I eat really, really healthy about 80% of the time, and when I’m at work, it’s 100%. I don’t have much choice but to eat what I bring with me, because my dietary restrictions keep me from eating take-out or a quick sandwich from the cafeteria.
As I’ve mentioned a few times recently, I’m working really hard to lose some extra weight that has crept on and stayed on over the years. I’m focused on my intake and burn to ensure I’m keeping the right level of calorie deficit so that my body doesn’t freak out since I’m also training. This means I’m finding ways to eat things that are healthy, but make me happy, so I never feel deprived.
Some of my colleagues give me crap, always give me crap, because I eat healthy food. I can’t eat most dairy, so it limits a lot of options, so what I need up eating is healthier than what most people even think of as healthy food.
A pretty typical lunch
Last week, our market President stopped by my office while I was eating and said, while chuckling, “you eat disturbingly healthy”. I laughed and we chatted about work, but it made me think about how often someone comments on my healthy food. At least once a day. Think about that. Once a day I’m forced to stay strong and resist being pressured into eating something by being health bullied.

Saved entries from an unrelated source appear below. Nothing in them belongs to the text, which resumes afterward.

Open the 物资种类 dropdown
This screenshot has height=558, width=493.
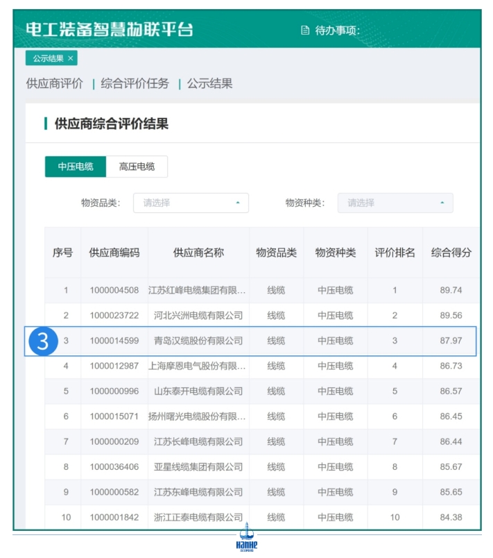coord(395,203)
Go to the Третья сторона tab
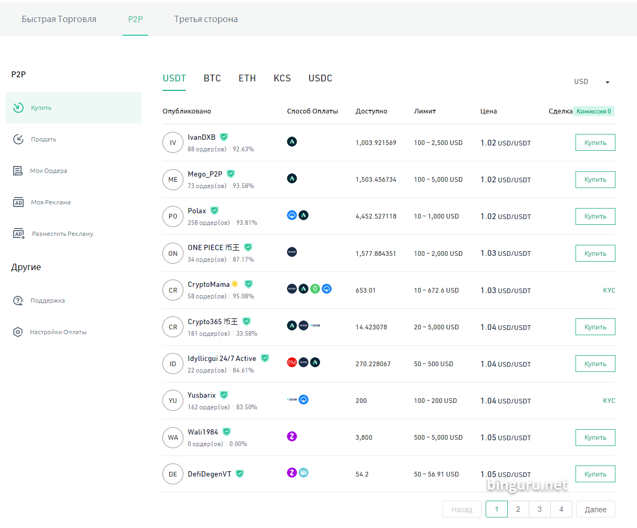This screenshot has height=528, width=637. click(206, 19)
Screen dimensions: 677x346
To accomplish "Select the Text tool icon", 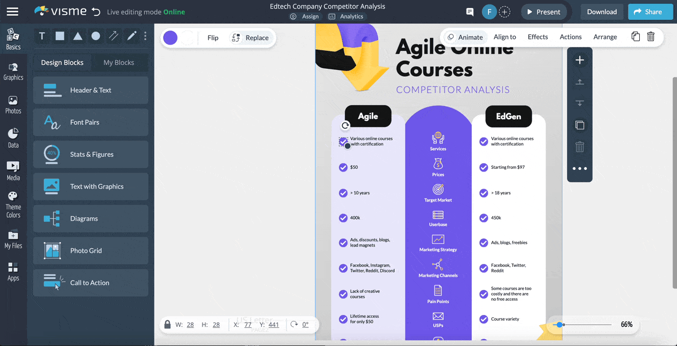I will (42, 36).
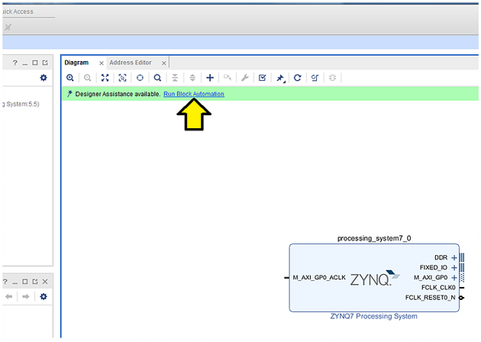Click the M_AXI_GP0_ACLK input pin
This screenshot has height=342, width=481.
point(286,278)
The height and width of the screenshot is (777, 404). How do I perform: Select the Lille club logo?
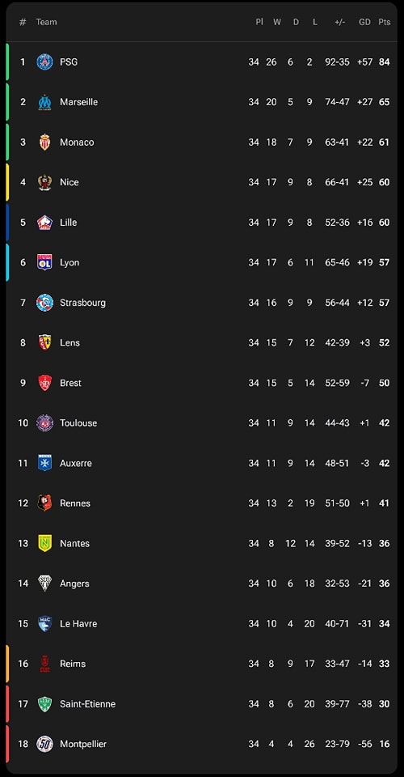tap(44, 223)
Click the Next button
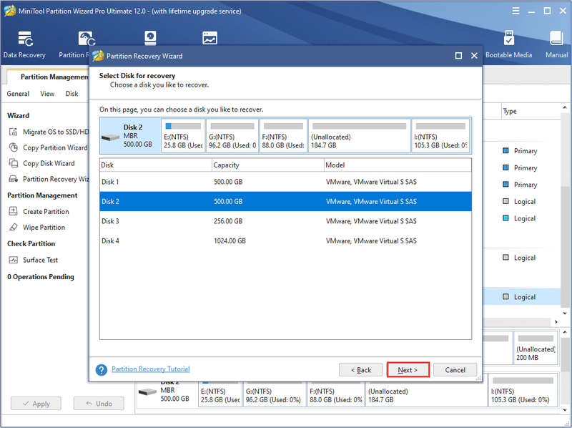The image size is (572, 428). click(408, 370)
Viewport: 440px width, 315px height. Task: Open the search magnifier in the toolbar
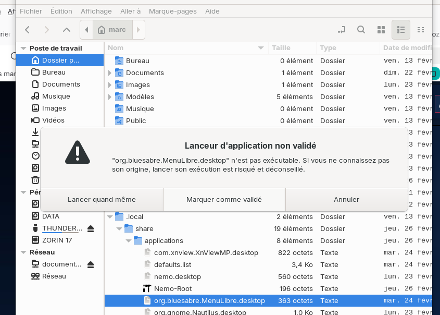click(x=361, y=30)
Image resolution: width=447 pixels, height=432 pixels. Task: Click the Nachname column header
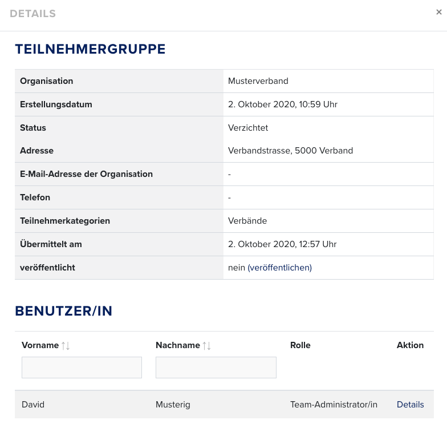177,345
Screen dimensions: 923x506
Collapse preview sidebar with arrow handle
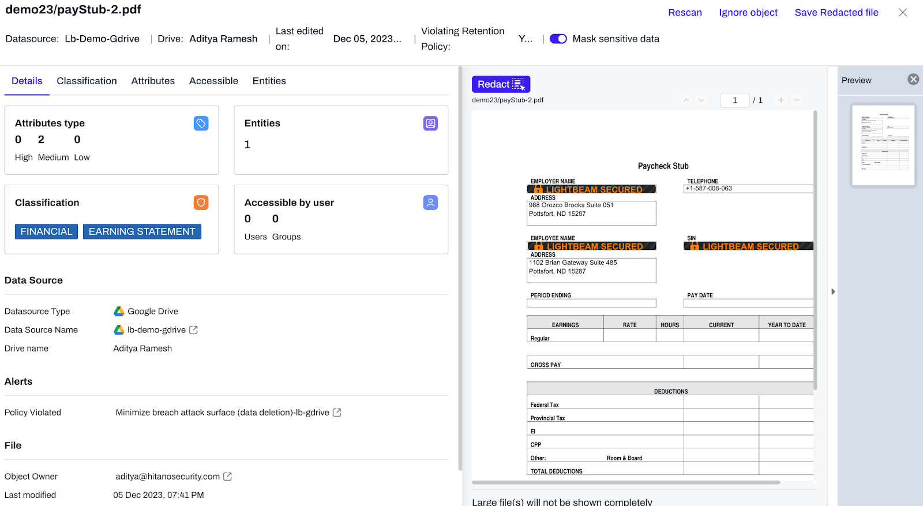pyautogui.click(x=832, y=292)
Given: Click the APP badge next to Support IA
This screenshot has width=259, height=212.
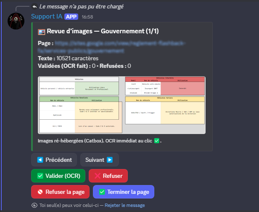Looking at the screenshot, I should tap(71, 16).
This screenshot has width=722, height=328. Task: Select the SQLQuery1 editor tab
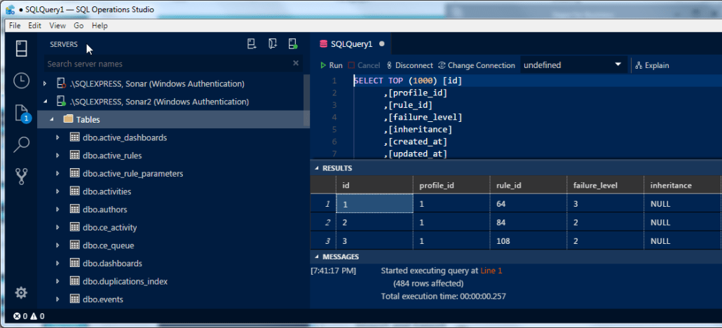350,43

Healthy bullying: The act of aggressive commenting, harassing or embarrassing someone because they’re being healthy.
In a society that is filled with over-indulgence (my IG and FB feeds were filled with overly indulgent pictures all weekend), you’d think people would applaud someone who’s taken on a healthy way of life. Instead, too often, they are chided for being too healthy, not having fun, or not enjoying life.
I, for one, can tell you, in the last couple of weeks of being really focused on my diet and training, I’ve had almost no cravings, and am eating really delicious food.
Dinner Friday night was a tortilla pizza. Ah-Mazing.
I know part of it is that people which they had the focus, the means, or the time to eat healthy, and live healthy. But it doesn’t make it feel any less bad.
Imagine how hard it would be as an overweight child or teen who’s trying to be healthy instead of eating chips and pizza like everyone else. I often imagine how difficult this would be if I didn’t have the financial means to buy lots of fresh food, and take risks that something doesn’t work.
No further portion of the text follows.